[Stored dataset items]

------------------------

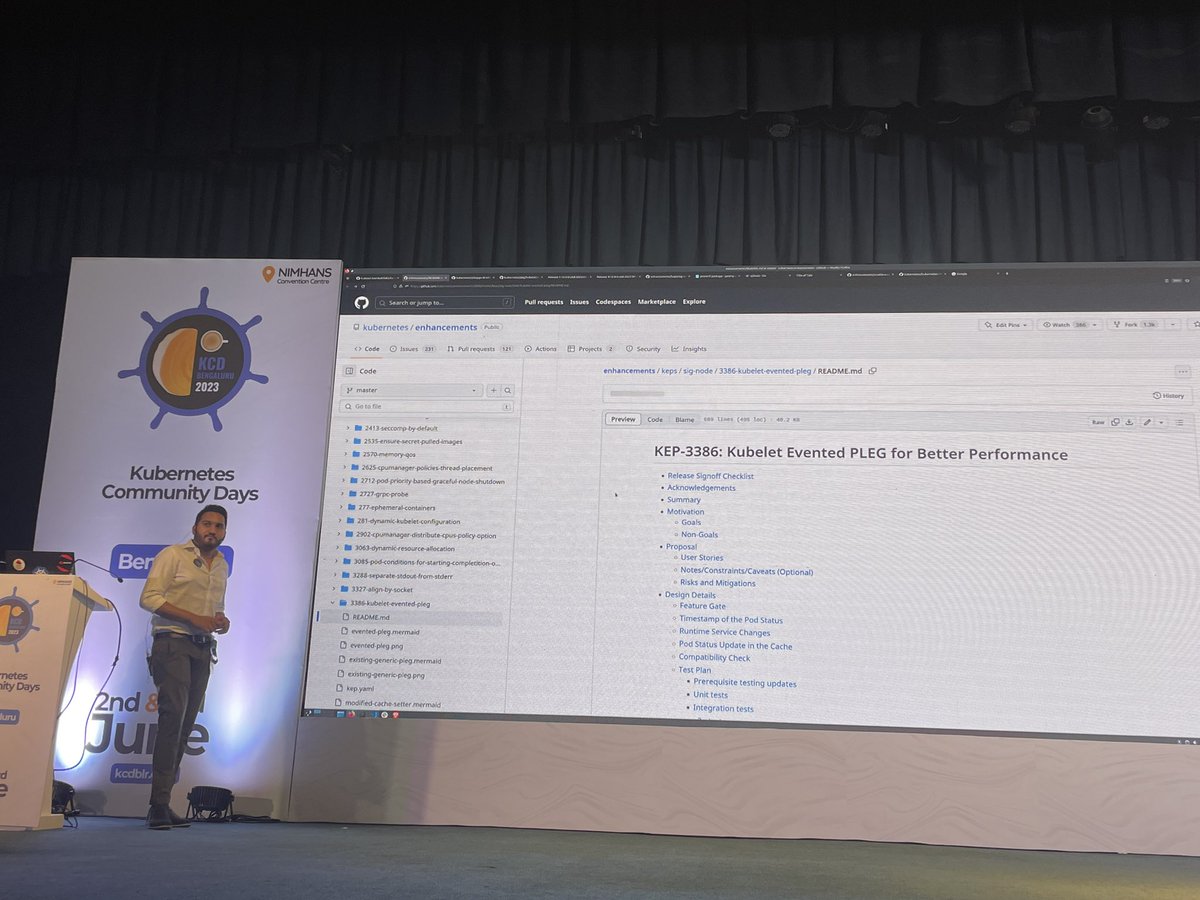Open the Release Signoff Checklist link
Screen dimensions: 1200x900
point(710,475)
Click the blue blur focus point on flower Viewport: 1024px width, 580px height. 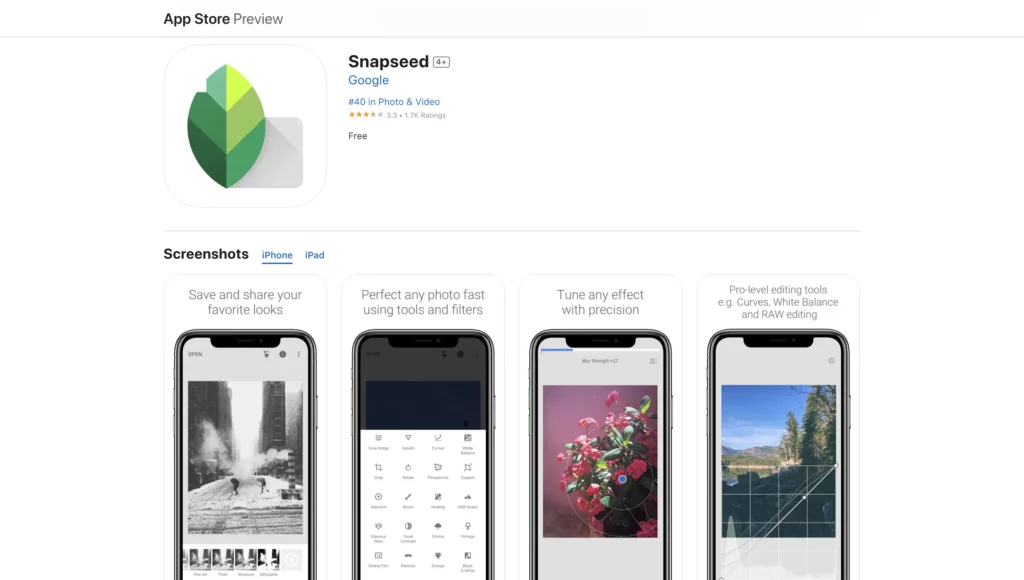pyautogui.click(x=622, y=479)
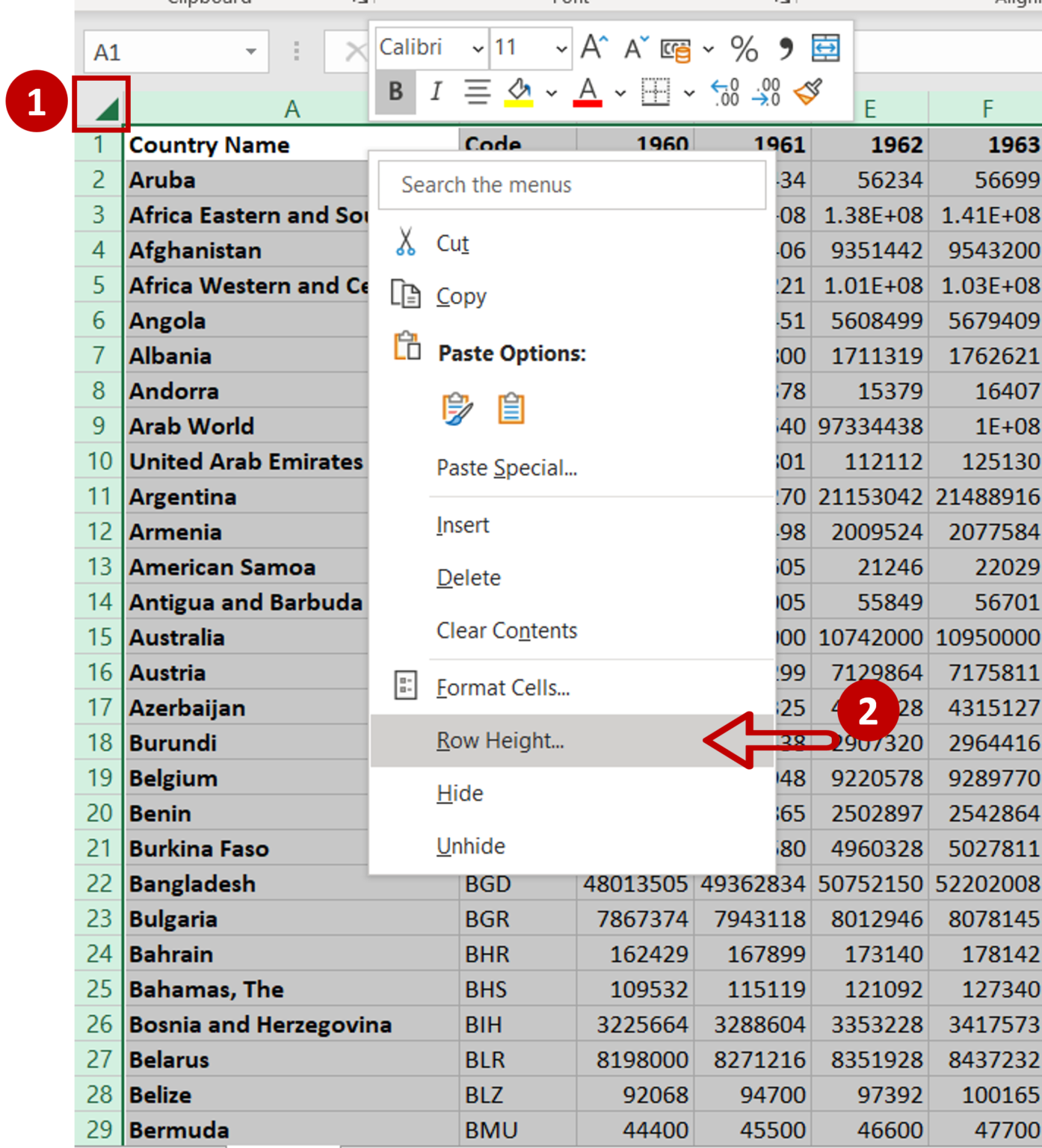Open Format Cells from the context menu
This screenshot has height=1148, width=1042.
click(502, 687)
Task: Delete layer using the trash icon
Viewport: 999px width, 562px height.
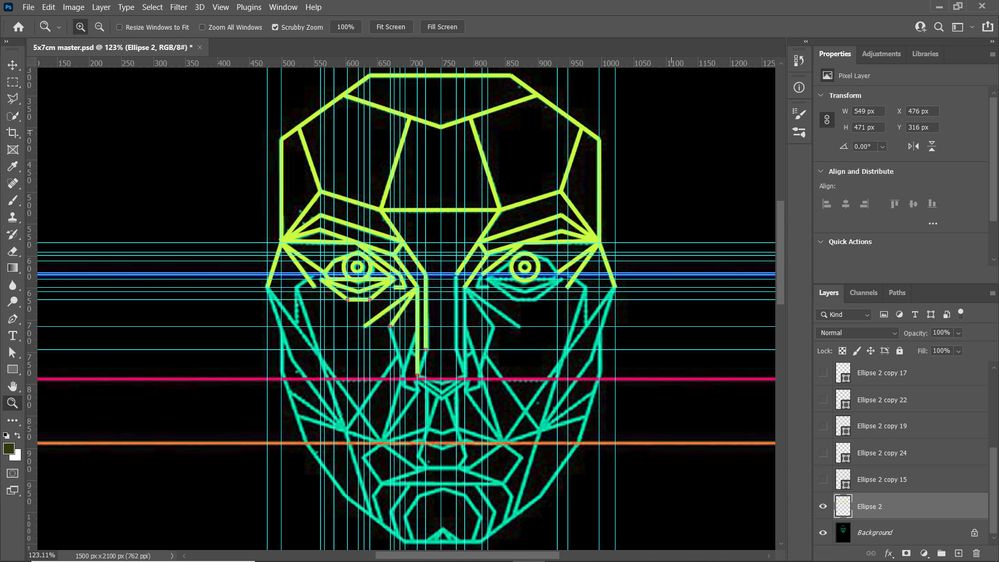Action: coord(976,553)
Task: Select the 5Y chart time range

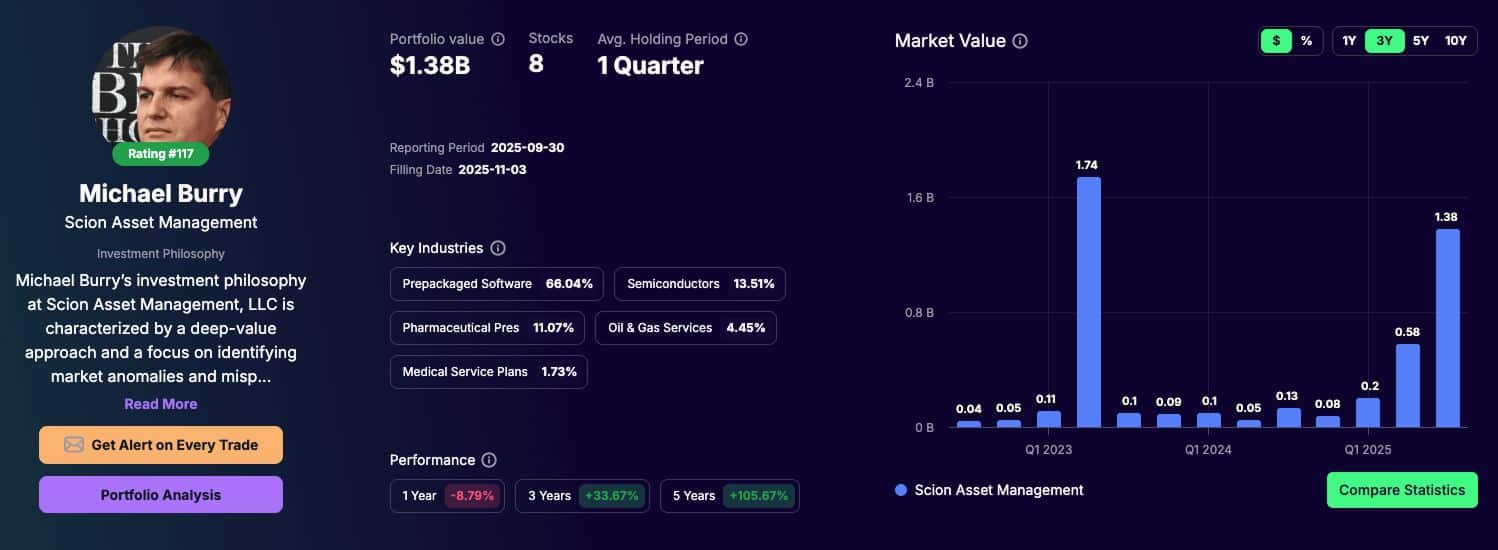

------------------------

◆ WORK INSTRUCTIONS: Find the word "Task" in the records and pull out each line that has it.

◆ ANSWER SPACE:
Task: Delete layer using the trash icon
Task: Select the 5Y chart time range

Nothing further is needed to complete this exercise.